Après Crash, voici Invisible, une autre novella du cycle des Contes du Soleil Noir d’Alex Jestaire. Revenons d’abord sur le concept de cette série. Il s’agit d’un ensemble de romans courts et indépendants proposant une unité d’ambiance et une même approche : un climat très sombre, un aspect fantastique et des éléments de critique sociale. Le narrateur de ces histoires est toujours « le Geek », une sorte d’informaticien underground, un hacker qui a accès à tous les réseaux de la planète.
« Je vis dans une tour d’une de vos banlieues d’Europe, peu importe laquelle – peut-être près de chez vous. Je ne sors jamais. Je mange des pizzas, je bois du soda, je demeure, nuit et jour, devant mes écrans – télévision, internet, CCTV, webcams, smartphones… Je vous ai vus chez vous – sur les réseaux sociaux – je vous connais. Je connais tout le monde. »
Invisible – Alex Jestaire
Il passe aussi une bonne partie de son temps à crawler sur les forums « borderline » du style 4chan et à analyser les données de vidéosurveillance du monde entier. Ceci afin de dénicher les meilleures histoires et de tirer au clair certaines légendes urbaines :
« Nécromancie, cybermagie, envoûtements, pouvoirs psychiques – toutes ces choses sont bien réelles, pour peu qu’on veuille bien les voir. »
Invisible – Alex Jestaire
Le Geek est donc le parfait croisement entre Mister Robot, les lone gunmen d’X-Files et le personnage interprété par Gabriel Byrne dans The end of violence… Tel est le témoin obsessionnel qui imprime sa patte aux Contes du Soleil Noir et qui donne au cycle sa voix – vitriolée, cynique et désabusée.
Cette fois-ci, le Geek narre le destin de Joffrey, un SDF d’origine française, avec un look de « punk-à-chien », qui dort dans les rues de Bruxelles. Le jeune homme a vécu quelques bons moments par le passé. Mais il a pas mal abusé des drogues et a vécu quelque temps à la marge, comme un funambule entre la société et le néant… et il a fini par chuter dans le vide, dans la pauvreté extrême, dans la rue. Maintenant il ne vit plus que comme ça, à mendier des cigarettes et des piécettes pour se payer des canettes de bière…
Puis un jour, il se réveille et quelque chose a changé. Il interpelle les passants comme d’habitude ; comme d’habitude ceux-ci ne répondent pas. Ne lui jettent pas un regard. Ne réagissent pas. Mais cette fois-ci, leur ignorance va encore plus loin. Il se met en travers de leur chemin et même là, ils semblent ne pas le voir. Joffrey va bientôt devoir se rendre à l’évidence : il est devenu invisible…

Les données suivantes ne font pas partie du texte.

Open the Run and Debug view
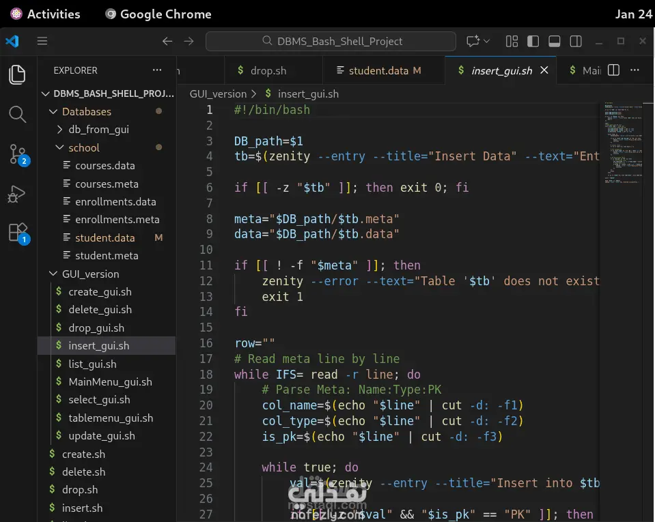 point(16,194)
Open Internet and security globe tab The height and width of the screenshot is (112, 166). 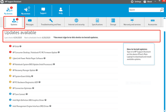tap(76, 22)
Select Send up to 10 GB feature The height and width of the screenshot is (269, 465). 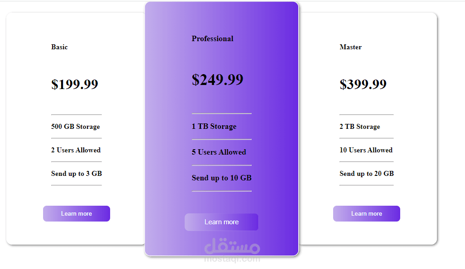(221, 178)
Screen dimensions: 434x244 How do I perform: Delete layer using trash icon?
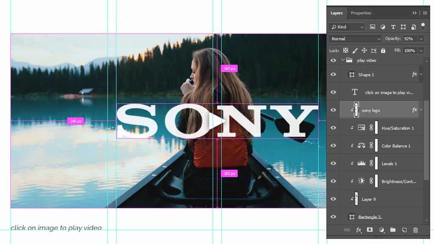pos(415,230)
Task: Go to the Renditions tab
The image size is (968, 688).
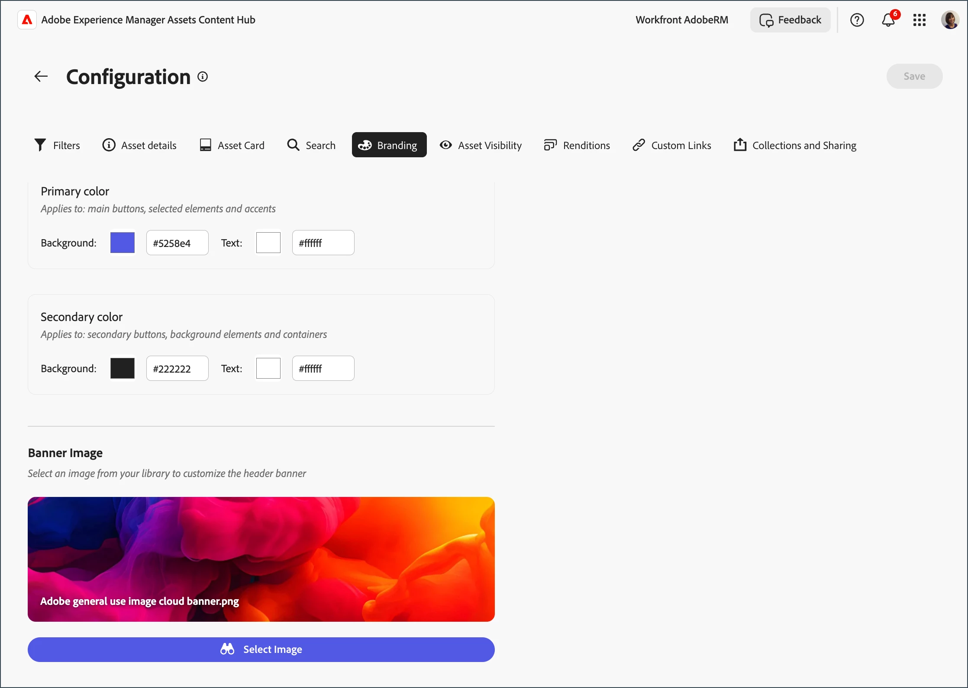Action: pos(577,145)
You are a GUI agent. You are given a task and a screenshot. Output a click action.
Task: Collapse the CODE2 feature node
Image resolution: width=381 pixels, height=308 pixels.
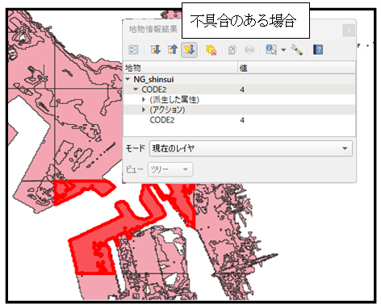(x=136, y=89)
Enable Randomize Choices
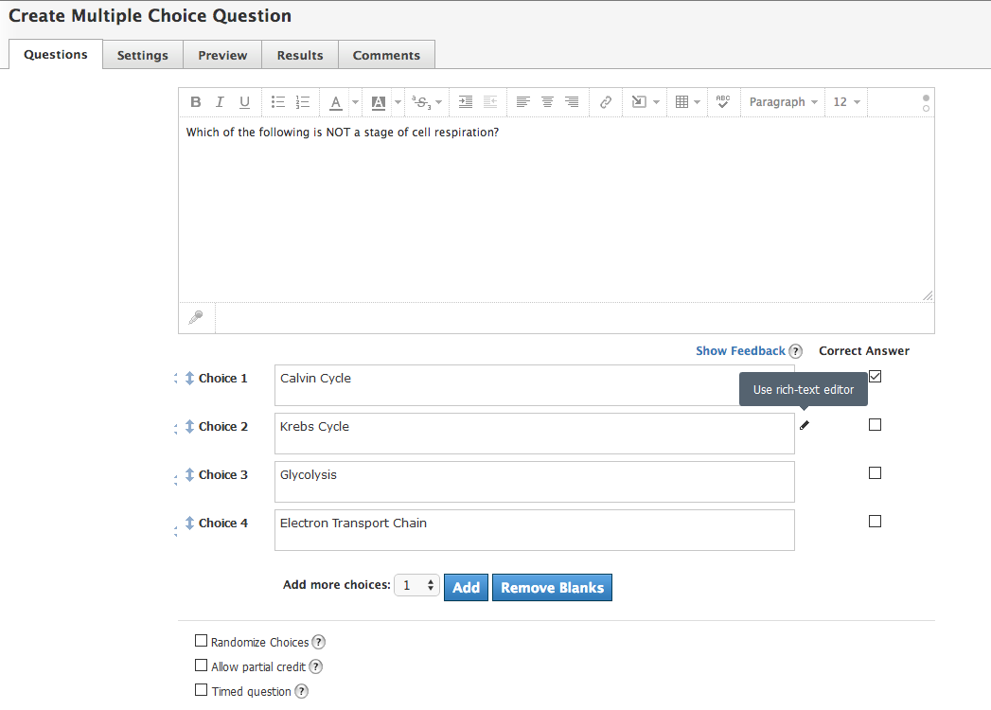 click(201, 641)
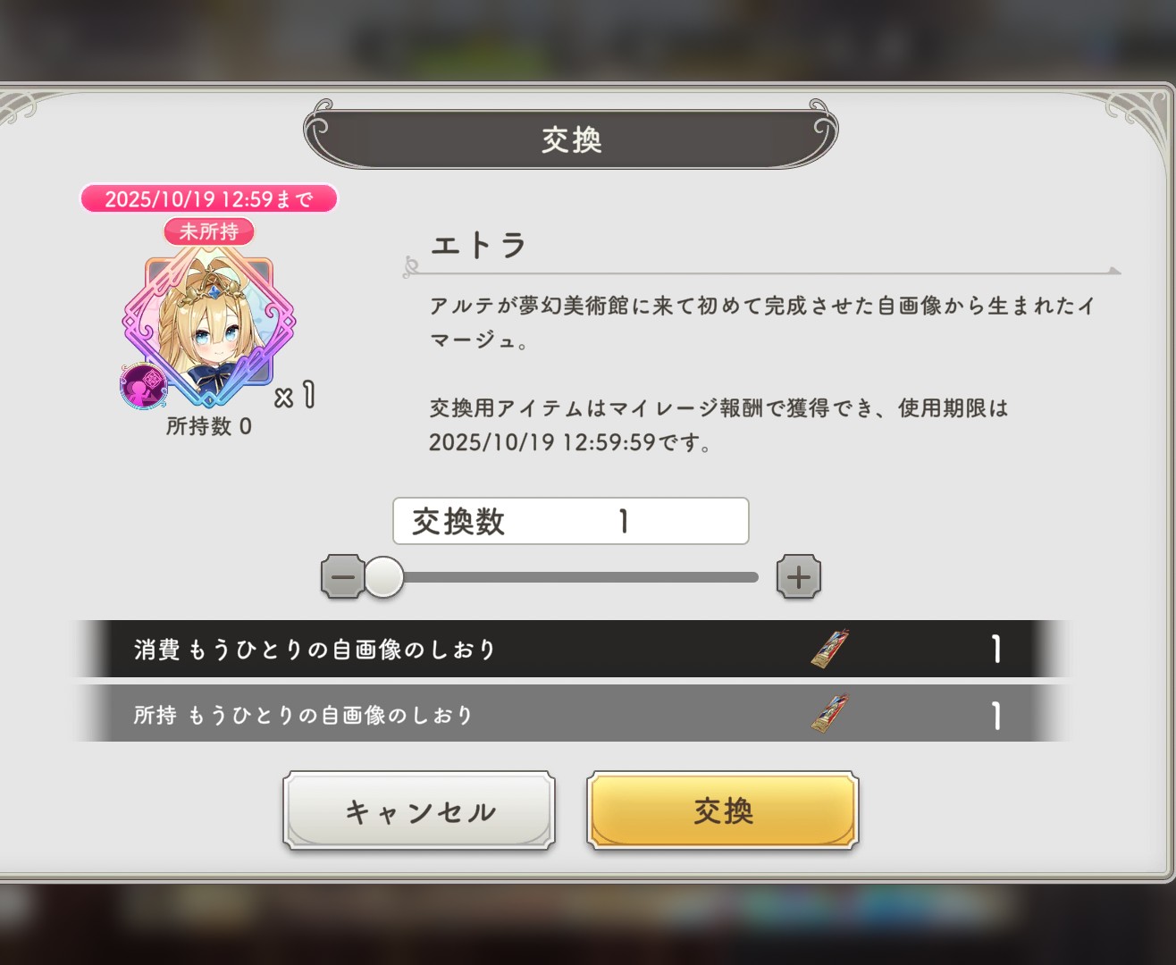1176x965 pixels.
Task: Decrease exchange count with minus button
Action: (x=342, y=576)
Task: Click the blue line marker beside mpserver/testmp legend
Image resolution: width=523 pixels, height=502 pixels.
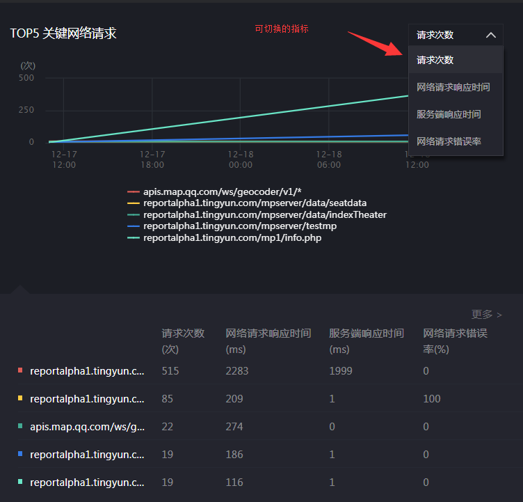Action: pos(134,226)
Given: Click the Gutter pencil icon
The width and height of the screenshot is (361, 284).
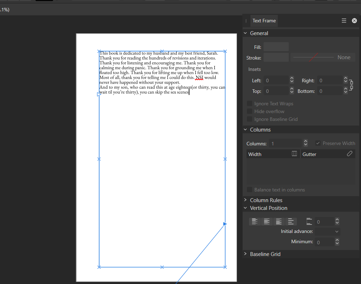Looking at the screenshot, I should pyautogui.click(x=349, y=154).
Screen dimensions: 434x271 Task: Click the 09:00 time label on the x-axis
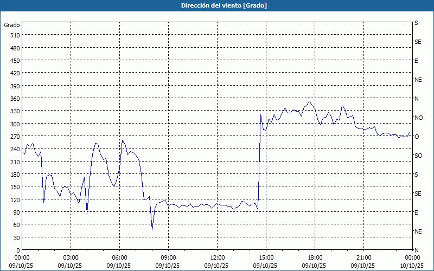168,257
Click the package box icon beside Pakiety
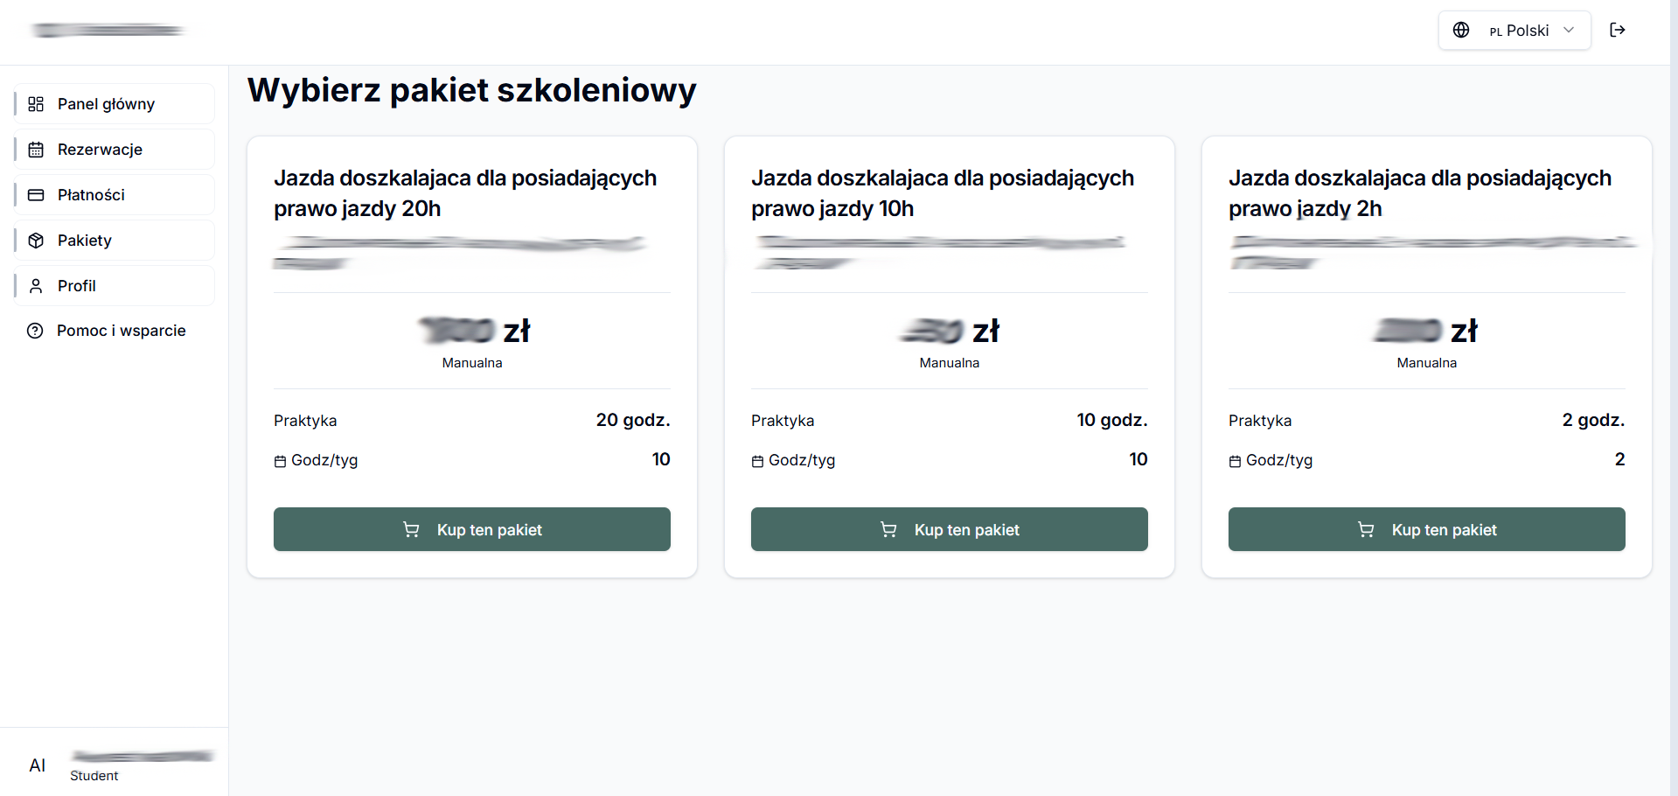The width and height of the screenshot is (1678, 796). click(36, 240)
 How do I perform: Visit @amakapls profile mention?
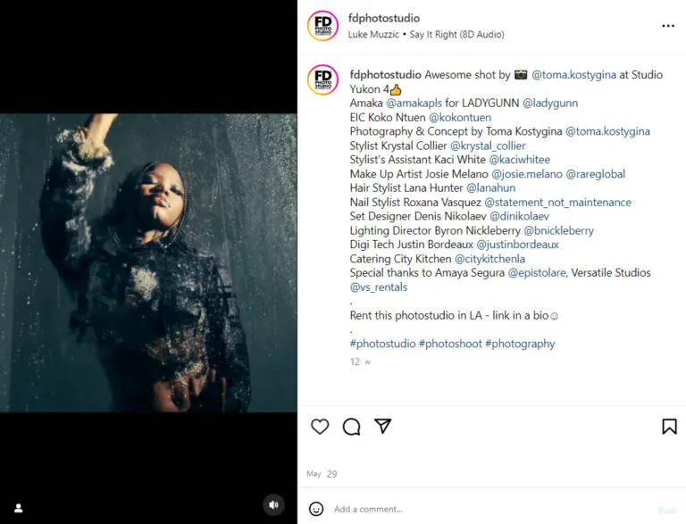pyautogui.click(x=414, y=104)
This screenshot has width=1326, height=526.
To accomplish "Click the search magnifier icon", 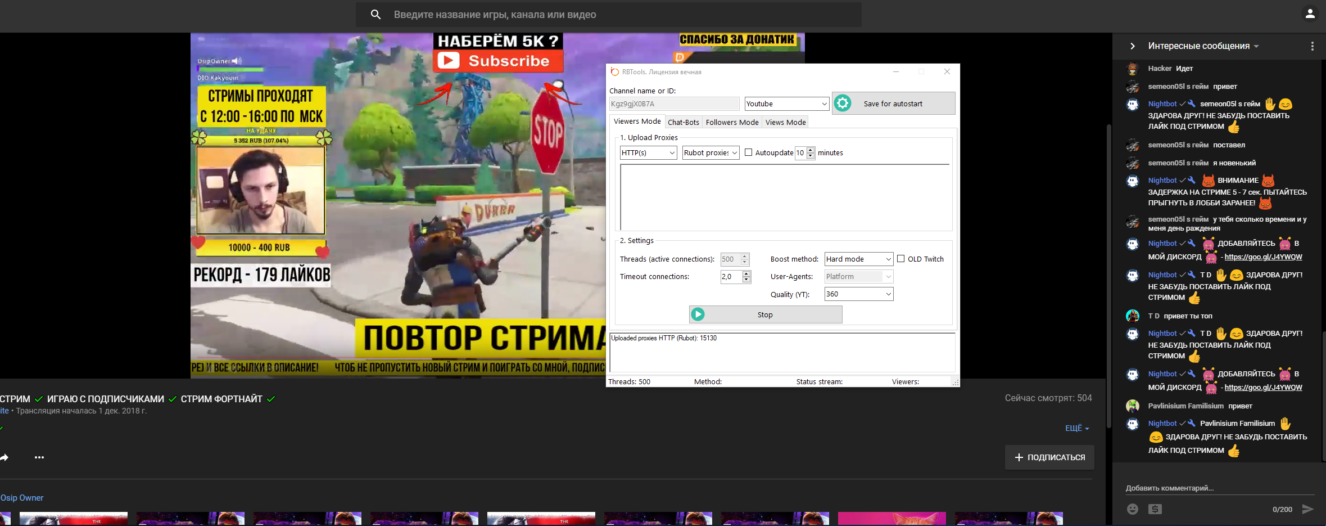I will pyautogui.click(x=375, y=15).

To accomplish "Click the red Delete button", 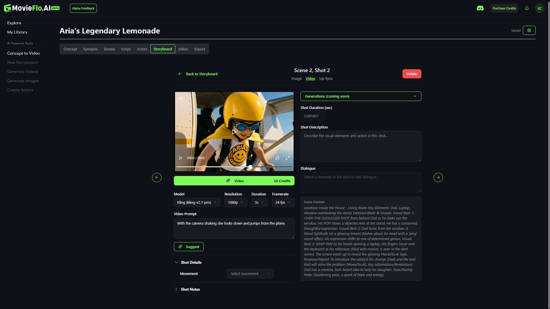I will (x=412, y=74).
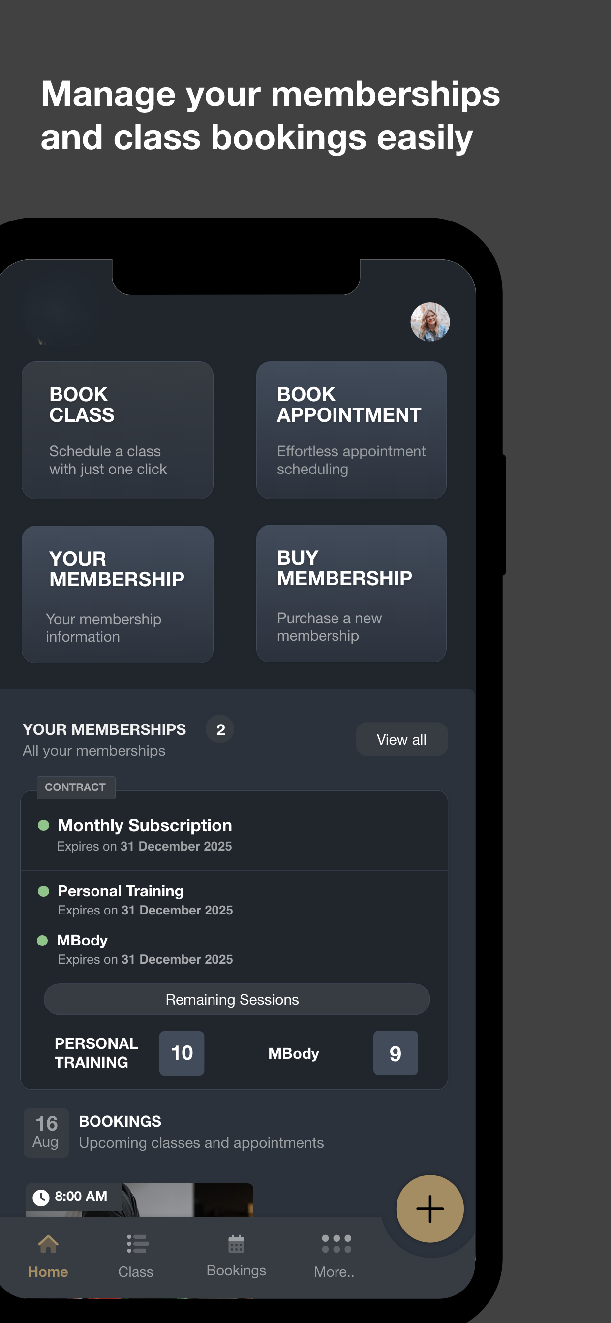Open the Bookings calendar icon
This screenshot has width=611, height=1323.
[236, 1243]
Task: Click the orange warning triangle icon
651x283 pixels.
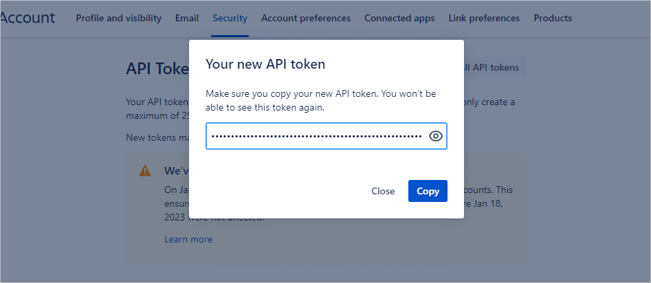Action: 145,171
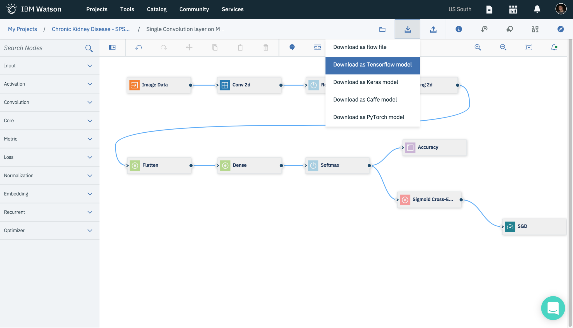This screenshot has width=573, height=328.
Task: Click the Copy icon in the toolbar
Action: [x=215, y=48]
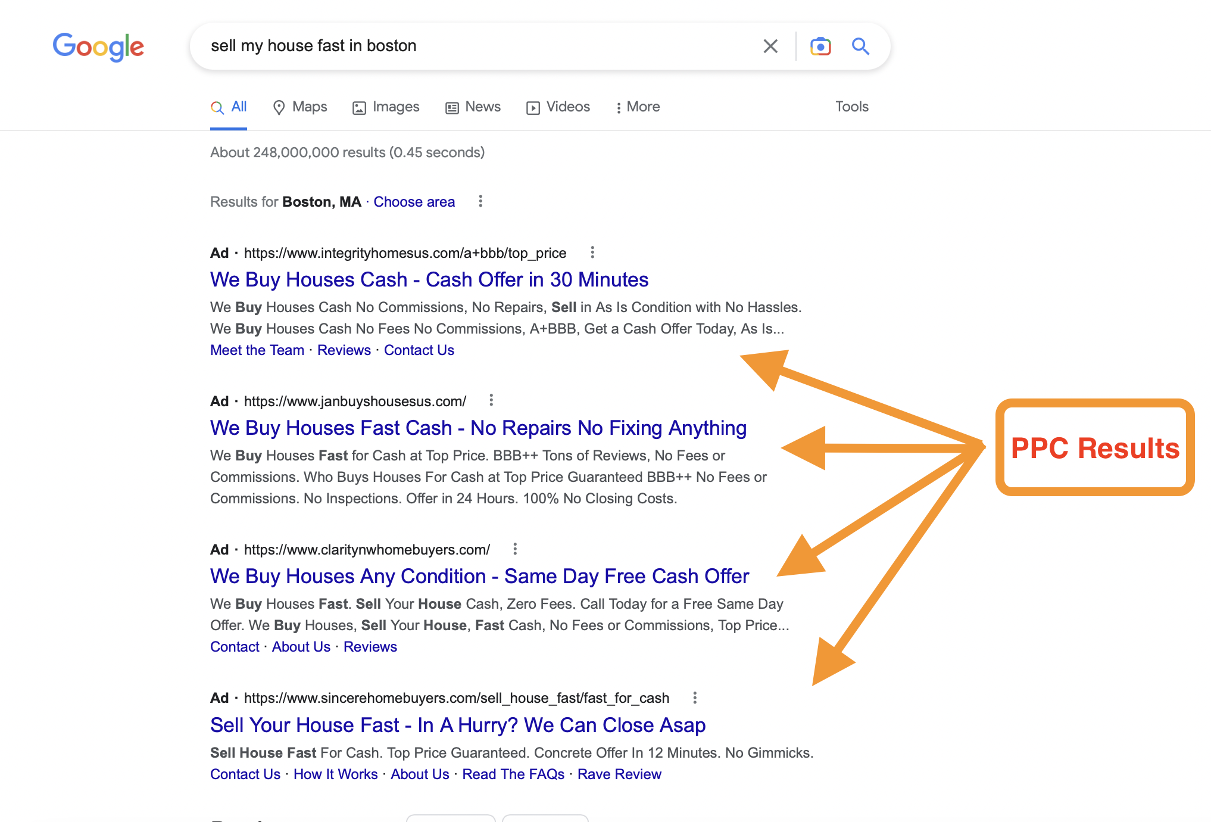Screen dimensions: 1211x822
Task: Clear the search box with X icon
Action: click(x=770, y=46)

Alex Jestaire nous livre une fois de plus une acide satire sociale, sous la forme d’un récit punchy et troublant. J’étais curieux de voir s’il réussirait à maintenir le niveau de Crash. Vous l’aurez compris, la réponse est positive ! J’aime le style direct et décomplexé de l’auteur et j’aime le ton acerbe et l’ambiance désespérée qu’il distille dans ses histoires. Pour le moment, les Contes du Soleil Noir sont au nombre de trois, et tous aux éditions du Diable Vauvert.